● **Problem statement**: Two lines mark the range in the entries below: the one holding "For every named" and the one holding "26.05.2020 11:24 (173, 47)". Set down those two and all lines between them, exactly.

● **Input data**:
══════════

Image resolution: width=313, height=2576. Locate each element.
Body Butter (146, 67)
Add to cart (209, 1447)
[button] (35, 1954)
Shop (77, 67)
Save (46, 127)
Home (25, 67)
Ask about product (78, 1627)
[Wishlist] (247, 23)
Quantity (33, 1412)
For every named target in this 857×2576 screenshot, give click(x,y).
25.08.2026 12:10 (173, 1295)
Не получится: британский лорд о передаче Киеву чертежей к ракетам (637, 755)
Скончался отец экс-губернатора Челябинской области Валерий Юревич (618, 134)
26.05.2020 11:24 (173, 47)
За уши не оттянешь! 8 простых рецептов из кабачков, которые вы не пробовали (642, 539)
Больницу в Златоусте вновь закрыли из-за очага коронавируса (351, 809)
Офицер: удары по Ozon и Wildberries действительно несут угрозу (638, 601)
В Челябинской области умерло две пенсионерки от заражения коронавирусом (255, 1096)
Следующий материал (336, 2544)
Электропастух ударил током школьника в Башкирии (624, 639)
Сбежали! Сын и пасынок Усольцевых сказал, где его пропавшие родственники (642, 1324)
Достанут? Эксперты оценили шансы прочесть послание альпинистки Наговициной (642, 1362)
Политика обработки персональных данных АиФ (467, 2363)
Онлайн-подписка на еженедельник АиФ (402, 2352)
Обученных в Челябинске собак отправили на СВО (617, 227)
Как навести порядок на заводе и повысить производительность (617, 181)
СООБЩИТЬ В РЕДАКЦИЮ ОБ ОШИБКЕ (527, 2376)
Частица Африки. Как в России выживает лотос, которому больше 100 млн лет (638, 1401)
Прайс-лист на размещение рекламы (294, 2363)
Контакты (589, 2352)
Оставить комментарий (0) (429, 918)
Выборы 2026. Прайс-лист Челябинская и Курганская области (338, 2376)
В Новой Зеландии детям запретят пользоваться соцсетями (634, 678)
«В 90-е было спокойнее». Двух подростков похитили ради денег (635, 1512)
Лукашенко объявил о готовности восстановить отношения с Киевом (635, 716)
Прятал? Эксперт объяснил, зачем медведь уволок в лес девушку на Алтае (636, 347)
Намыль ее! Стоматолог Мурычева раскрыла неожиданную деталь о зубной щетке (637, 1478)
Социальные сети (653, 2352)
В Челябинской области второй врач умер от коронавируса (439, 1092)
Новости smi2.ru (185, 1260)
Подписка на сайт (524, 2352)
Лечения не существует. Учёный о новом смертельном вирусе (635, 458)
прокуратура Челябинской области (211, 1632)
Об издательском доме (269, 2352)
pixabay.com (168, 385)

══════════

● **Answer area**:
For every named target in this 857×2576 screenshot, give click(x,y).
25.08.2026 12:10 (173, 1295)
Не получится: британский лорд о передаче Киеву чертежей к ракетам (637, 755)
Скончался отец экс-губернатора Челябинской области Валерий Юревич (618, 134)
26.05.2020 11:24 (173, 47)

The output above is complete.